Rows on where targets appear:

++++++++++

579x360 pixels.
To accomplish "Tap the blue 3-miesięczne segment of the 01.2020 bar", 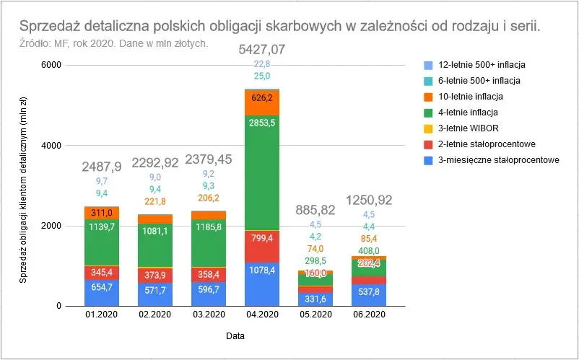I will (x=101, y=292).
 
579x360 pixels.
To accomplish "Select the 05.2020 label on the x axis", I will (x=315, y=315).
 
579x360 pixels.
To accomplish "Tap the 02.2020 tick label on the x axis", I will (x=154, y=315).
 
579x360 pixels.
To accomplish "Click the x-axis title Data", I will (x=235, y=335).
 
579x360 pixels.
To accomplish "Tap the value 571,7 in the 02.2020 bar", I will (x=154, y=289).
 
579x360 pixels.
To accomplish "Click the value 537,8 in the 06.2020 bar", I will (x=368, y=293).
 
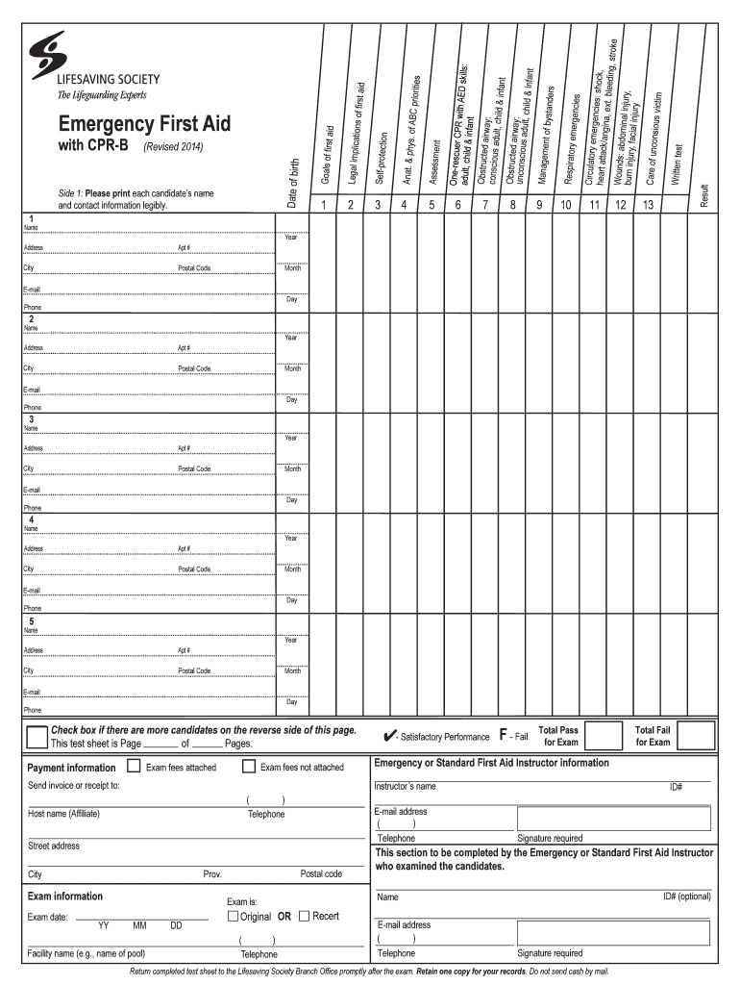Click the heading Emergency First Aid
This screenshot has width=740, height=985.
[x=144, y=124]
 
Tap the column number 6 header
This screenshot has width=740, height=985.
[x=457, y=204]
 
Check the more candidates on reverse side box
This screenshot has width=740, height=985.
[x=37, y=737]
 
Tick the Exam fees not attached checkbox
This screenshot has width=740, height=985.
[x=248, y=767]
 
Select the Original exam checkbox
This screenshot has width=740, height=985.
[x=233, y=916]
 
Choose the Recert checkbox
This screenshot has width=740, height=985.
[x=304, y=916]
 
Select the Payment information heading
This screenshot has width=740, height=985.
[x=72, y=768]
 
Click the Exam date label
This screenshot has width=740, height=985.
[x=47, y=917]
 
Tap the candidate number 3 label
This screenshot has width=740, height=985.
[x=32, y=419]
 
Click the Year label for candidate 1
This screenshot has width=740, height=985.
[x=291, y=237]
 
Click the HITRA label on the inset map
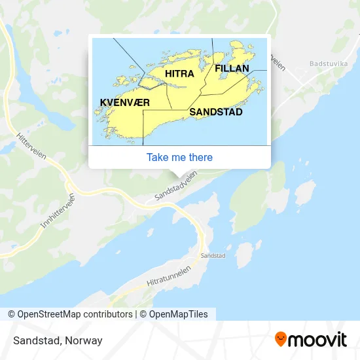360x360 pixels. coord(179,74)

++++++++++

Copy the listing again, starting at the line that contains "Tap the column number 6 header" and ending at the line that contains "[x=72, y=768]", with the requests included and 36 added to every x and y coordinate in the answers.

Tap the column number 6 header
This screenshot has width=740, height=985.
[x=493, y=240]
 
Check the more candidates on reverse side box
This screenshot has width=740, height=985.
[x=73, y=773]
 
Tick the Exam fees not attached checkbox
This screenshot has width=740, height=985.
[x=284, y=803]
 
Select the Original exam checkbox
This screenshot has width=740, height=985.
[x=269, y=952]
 
Choose the Recert checkbox
This screenshot has width=740, height=985.
[x=340, y=952]
 
Select the Payment information heading
This screenshot has width=740, height=985.
[x=108, y=804]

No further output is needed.